Yes please. It's so disheartening to see post titles like this 

I know I should know better and not look but I always do 

It's almost as bad as wathcing the Series 3 Development thread at another place


----------



## alextegg (May 21, 2002)

Really? 

did even a small part of you really think that it was a UK related post.  

I was sure it was US related immediately


----------



## CarlWalters (Oct 17, 2001)

alextegg said:


> Really?
> 
> did even a small part of you really think that it was a UK related post.
> 
> I was sure it was US related immediately


I live in hope - I do support West Brom after all


----------



## BaggieBoy (Dec 4, 2000)

CarlWalters said:


> I live in hope - I do support West Brom after all


Nothing wrong with that!


----------



## ericd121 (Dec 12, 2002)

iankb said:


> I'm afraid global warming rules that out.


Not necessarily.

The sequence of events would be:-
Global warming melts the glaciers of Greenland, Iceland and Scandinavia.
This fresh water lowers the salinity of the sea around Iceland.
This stops the water to the Gulf Stream from falling to the sea bed.
This turns off the *Atlantic Conveyor*.

This sends Britain into an Ice Age. 

Thus, if you regard the UK as Hell, it would freeze over because of Global Warming, not despite it.


----------



## Tivo_noob (Jan 28, 2006)

This guy registered for the forum in 2002, he has made 2 posts one of which is the post in this thread.........................................how the hell did he remember his password?????????


----------



## CarlWalters (Oct 17, 2001)

BaggieBoy said:


> Nothing wrong with that!


I agree - but it didn't seem that way at the Hawthorns last Saturday. My first home game this year and what happens...


----------



## ericd121 (Dec 12, 2002)

Tivo_noob said:


> This guy registered for the forum in 2002, he has made 2 posts one of which is the post in this thread.........................................how the hell did he remember his password?????????


Maybe he's got *Roboform*.


----------



## Pete77 (Aug 1, 2006)

Tivo_noob said:


> This guy registered for the forum in 2002, he has made 2 posts one of which is the post in this thread.........................................how the hell did he remember his password?????????


May be he uses the same user name and password for all the web forums he has joined.


----------



## JudyB (Jan 25, 2006)

Pete77 said:


> May be he uses the same user name and password for all the web forums he has joined.


Or maybe he is a long-time lurker who has simply not felt the need to post?


----------



## Pete77 (Aug 1, 2006)

JudyB said:


> Or maybe he is a long-time lurker who has simply not felt the need to post?


Is that a comment made as one long time lurker to another then Judy.


----------



## changing (Jan 24, 2002)

To put your minds at rest, I am UK-based.
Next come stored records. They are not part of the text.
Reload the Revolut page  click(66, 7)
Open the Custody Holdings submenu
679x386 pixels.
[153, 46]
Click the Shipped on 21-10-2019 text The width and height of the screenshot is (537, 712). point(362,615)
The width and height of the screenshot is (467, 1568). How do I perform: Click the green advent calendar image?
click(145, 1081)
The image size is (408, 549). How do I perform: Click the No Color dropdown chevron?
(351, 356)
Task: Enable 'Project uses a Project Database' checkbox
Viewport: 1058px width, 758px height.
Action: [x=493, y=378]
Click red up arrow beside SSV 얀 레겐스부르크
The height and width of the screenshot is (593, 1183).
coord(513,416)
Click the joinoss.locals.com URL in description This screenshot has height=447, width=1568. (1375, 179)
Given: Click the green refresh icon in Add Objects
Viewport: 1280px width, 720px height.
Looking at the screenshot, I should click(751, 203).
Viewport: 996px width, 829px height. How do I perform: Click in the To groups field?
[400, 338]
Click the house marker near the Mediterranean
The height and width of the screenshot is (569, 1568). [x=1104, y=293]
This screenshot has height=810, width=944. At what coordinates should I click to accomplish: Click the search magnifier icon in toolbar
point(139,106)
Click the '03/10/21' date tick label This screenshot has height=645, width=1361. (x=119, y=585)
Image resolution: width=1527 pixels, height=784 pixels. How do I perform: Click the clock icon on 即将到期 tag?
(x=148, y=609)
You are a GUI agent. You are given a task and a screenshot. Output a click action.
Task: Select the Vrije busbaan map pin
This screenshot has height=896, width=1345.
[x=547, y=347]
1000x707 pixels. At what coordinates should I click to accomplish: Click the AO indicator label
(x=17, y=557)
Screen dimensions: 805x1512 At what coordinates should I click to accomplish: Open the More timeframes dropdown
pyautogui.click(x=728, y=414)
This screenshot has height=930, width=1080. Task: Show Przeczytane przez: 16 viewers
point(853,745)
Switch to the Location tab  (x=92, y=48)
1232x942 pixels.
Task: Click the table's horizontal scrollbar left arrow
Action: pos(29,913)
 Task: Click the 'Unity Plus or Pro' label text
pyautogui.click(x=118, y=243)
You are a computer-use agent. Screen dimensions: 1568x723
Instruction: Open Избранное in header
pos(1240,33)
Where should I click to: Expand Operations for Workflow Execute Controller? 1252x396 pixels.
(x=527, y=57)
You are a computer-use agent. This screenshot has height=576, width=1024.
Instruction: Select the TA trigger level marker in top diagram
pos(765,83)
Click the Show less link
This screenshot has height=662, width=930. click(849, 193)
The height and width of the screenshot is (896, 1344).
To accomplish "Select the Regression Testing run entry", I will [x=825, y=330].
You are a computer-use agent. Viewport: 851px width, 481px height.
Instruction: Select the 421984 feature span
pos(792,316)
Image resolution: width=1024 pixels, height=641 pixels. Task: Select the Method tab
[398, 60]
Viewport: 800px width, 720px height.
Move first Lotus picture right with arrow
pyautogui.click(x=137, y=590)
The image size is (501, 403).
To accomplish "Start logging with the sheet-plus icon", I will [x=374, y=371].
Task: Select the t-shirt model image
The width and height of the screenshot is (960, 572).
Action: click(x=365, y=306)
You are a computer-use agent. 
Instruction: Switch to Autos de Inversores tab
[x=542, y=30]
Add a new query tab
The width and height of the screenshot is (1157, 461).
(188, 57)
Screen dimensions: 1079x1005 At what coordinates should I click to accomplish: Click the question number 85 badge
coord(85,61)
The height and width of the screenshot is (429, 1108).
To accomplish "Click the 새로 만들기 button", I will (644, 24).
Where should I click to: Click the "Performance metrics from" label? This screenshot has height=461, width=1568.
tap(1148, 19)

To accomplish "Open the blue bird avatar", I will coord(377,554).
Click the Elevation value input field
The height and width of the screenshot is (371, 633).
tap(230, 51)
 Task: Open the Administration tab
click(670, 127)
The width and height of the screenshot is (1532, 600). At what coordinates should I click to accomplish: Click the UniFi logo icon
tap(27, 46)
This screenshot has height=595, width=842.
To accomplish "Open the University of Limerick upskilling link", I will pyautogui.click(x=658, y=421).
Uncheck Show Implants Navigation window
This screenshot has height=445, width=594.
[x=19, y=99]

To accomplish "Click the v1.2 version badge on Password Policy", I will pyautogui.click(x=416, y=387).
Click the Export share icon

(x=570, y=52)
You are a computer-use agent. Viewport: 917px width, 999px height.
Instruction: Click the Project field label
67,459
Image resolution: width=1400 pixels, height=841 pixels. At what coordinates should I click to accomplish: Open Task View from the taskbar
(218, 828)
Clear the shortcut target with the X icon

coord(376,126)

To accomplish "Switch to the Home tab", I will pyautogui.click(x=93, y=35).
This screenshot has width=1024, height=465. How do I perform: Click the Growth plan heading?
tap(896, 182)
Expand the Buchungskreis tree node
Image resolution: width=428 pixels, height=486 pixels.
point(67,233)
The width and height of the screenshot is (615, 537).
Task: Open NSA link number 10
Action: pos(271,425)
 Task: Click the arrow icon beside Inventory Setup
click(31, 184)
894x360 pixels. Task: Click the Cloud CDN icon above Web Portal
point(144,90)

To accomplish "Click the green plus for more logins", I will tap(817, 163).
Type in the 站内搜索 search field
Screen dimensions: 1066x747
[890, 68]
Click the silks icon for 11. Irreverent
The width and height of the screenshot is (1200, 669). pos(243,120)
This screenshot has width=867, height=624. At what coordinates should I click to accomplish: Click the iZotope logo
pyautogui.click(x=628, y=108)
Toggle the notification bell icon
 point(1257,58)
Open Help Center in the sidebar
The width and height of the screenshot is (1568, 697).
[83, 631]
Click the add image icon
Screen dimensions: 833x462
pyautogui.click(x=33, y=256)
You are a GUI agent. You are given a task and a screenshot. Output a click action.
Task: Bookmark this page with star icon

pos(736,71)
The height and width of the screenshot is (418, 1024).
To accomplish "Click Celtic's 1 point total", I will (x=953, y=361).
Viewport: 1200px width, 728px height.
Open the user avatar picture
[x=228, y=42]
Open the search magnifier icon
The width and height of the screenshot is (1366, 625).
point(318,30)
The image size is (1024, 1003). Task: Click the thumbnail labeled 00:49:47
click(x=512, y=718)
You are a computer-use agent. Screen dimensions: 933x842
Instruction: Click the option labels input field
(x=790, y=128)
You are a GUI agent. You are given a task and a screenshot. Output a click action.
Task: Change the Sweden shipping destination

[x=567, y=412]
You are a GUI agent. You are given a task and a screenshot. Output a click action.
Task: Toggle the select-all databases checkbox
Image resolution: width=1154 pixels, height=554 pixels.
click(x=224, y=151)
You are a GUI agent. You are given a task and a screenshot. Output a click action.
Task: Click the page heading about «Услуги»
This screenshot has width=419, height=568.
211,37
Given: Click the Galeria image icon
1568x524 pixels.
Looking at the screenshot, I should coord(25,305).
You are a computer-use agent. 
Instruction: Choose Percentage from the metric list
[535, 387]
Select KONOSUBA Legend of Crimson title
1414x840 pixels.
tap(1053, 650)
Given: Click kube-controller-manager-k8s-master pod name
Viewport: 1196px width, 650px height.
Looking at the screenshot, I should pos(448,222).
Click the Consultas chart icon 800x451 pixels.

I was the first person in Scotland to buy a TiVo (according to Currys from whom I bought it the day it was launched). I was so keen to get it because my son, who lives in USA, recommended it. 

I haven't had the need to post on the forum frequently because, quite frankly, I have never experienced any problems with my machine and it does everything I want it to do.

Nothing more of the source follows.